__SHORT PROBLEM__. Can you update the entries from the line containing "Where should I click to: Click Crea" through the line containing "Given: Click the Add Item button", inclusive, by swapping "button" for "control" and leaving everything else as it is?

__Word and element location entries__.
-=-=-
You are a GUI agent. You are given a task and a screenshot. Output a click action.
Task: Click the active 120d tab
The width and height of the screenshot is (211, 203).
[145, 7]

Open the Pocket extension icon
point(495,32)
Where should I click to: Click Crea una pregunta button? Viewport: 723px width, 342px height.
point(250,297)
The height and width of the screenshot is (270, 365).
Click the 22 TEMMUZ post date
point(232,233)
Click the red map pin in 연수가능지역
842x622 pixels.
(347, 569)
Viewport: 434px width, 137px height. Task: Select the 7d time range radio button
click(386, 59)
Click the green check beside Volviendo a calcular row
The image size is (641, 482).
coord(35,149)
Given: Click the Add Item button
-=-=-
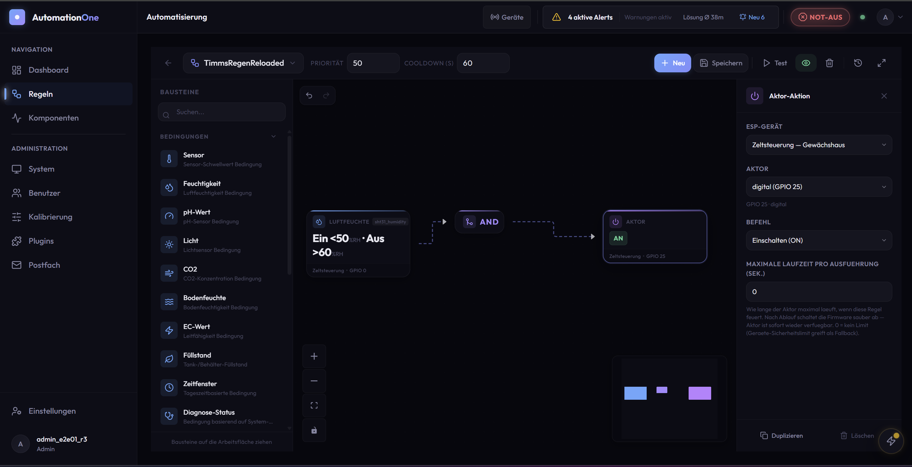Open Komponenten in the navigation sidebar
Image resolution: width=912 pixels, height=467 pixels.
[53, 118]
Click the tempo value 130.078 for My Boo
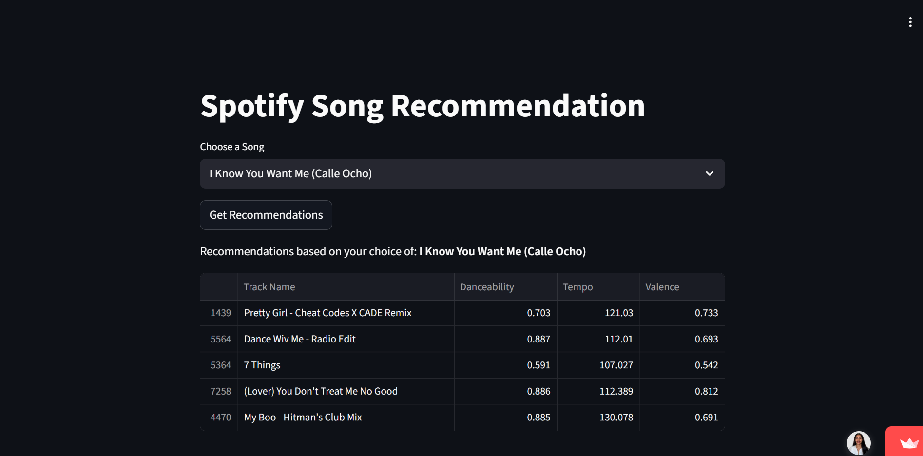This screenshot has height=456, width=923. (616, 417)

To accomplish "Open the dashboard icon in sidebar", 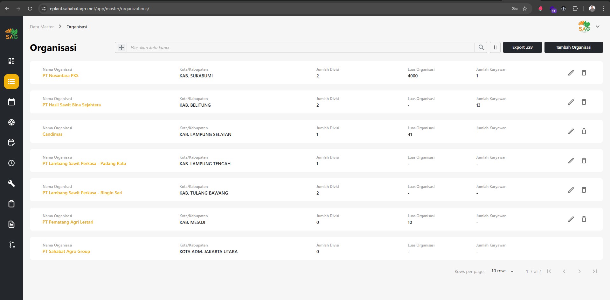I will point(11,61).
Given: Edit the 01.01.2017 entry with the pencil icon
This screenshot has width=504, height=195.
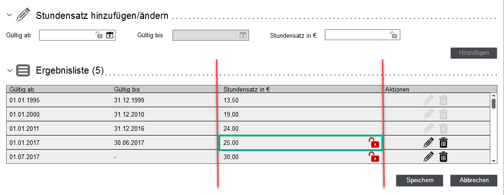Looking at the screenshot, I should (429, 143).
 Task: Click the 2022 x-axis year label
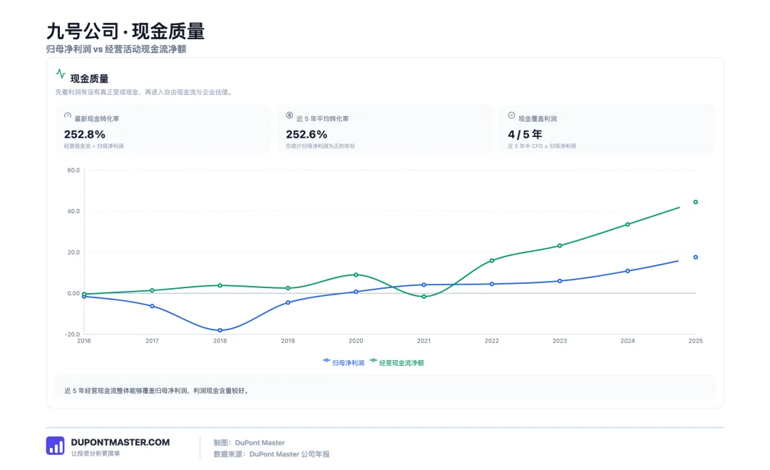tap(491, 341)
-=-=-
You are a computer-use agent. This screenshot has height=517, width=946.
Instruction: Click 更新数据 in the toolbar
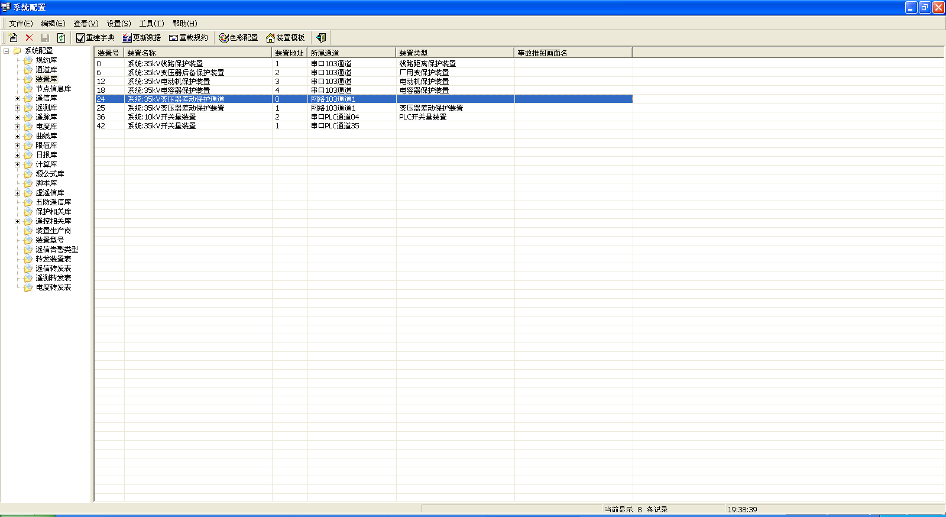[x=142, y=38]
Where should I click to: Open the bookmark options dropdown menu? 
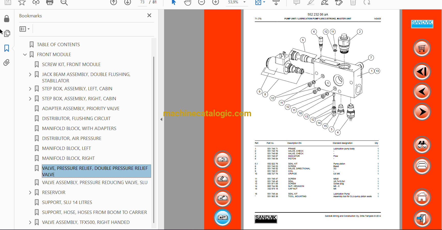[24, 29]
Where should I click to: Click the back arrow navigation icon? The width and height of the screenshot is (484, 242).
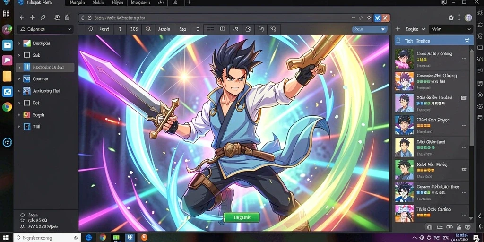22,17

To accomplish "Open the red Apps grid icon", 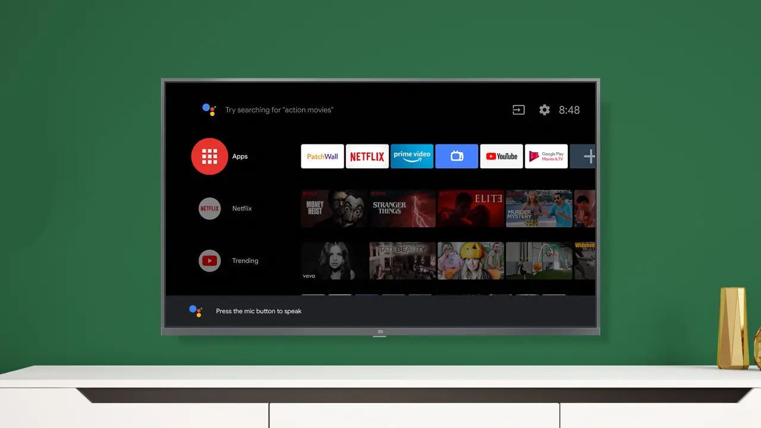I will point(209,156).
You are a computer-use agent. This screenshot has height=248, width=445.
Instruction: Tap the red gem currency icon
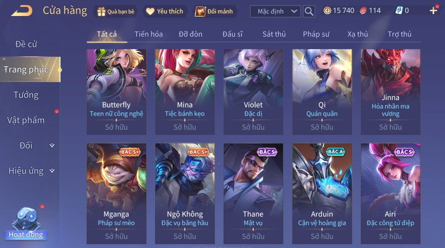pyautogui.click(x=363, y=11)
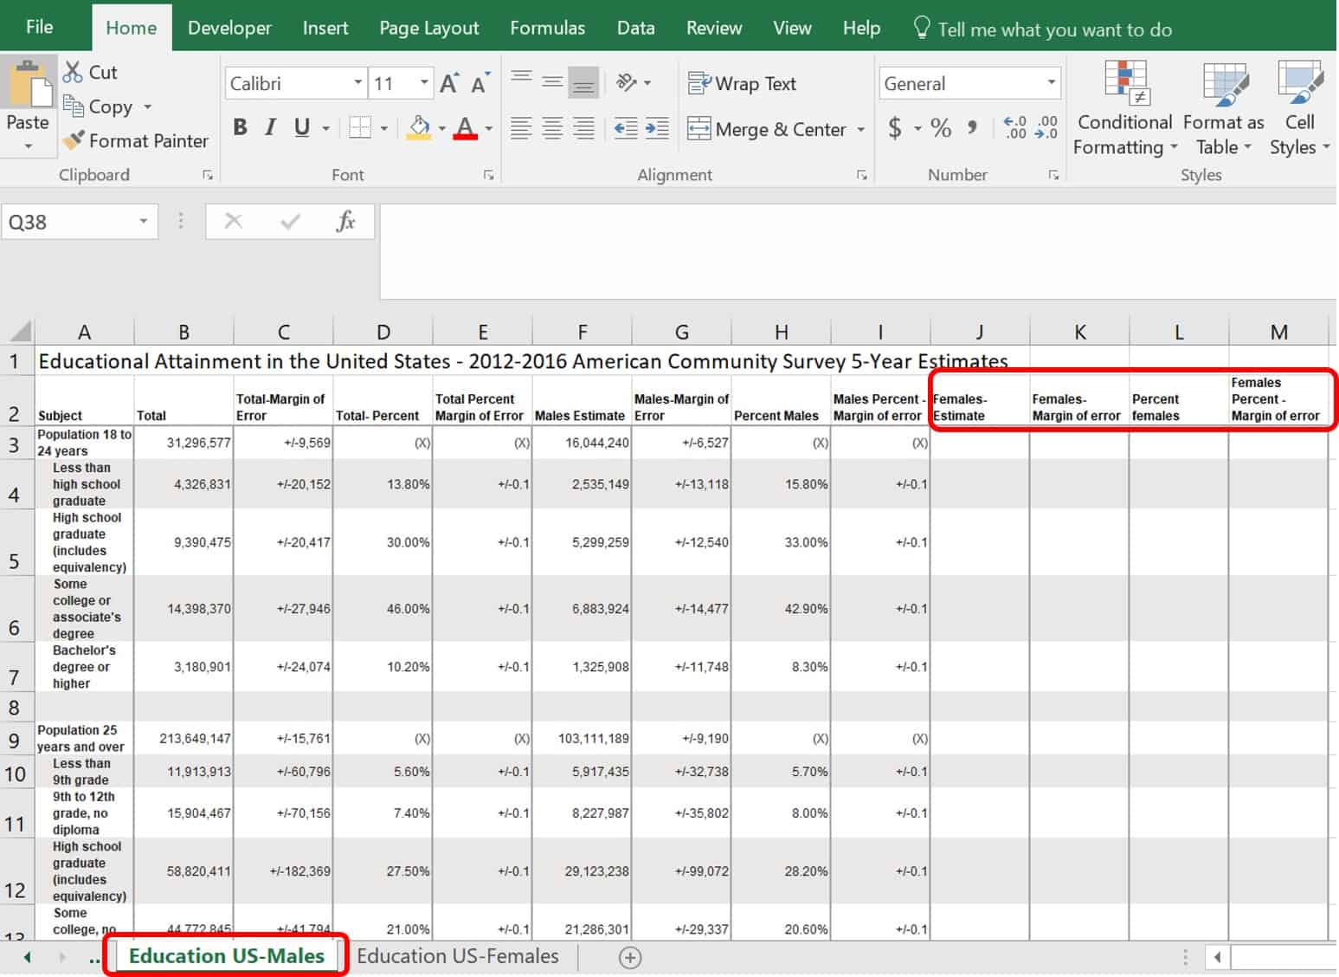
-=-=-
__SOLUTION TO THIS TASK__.
Where should I click to: Click Crea una pregunta control? Viewport: 723px width, 342px height.
point(250,297)
The height and width of the screenshot is (270, 365).
Click the 22 TEMMUZ post date
point(232,233)
Click the red map pin in 연수가능지역
842x622 pixels.
(347, 569)
Viewport: 434px width, 137px height. Task: Select the 7d time range radio control
click(386, 59)
Click the green check beside Volviendo a calcular row
The image size is (641, 482).
coord(35,149)
Given: Click the Add Item control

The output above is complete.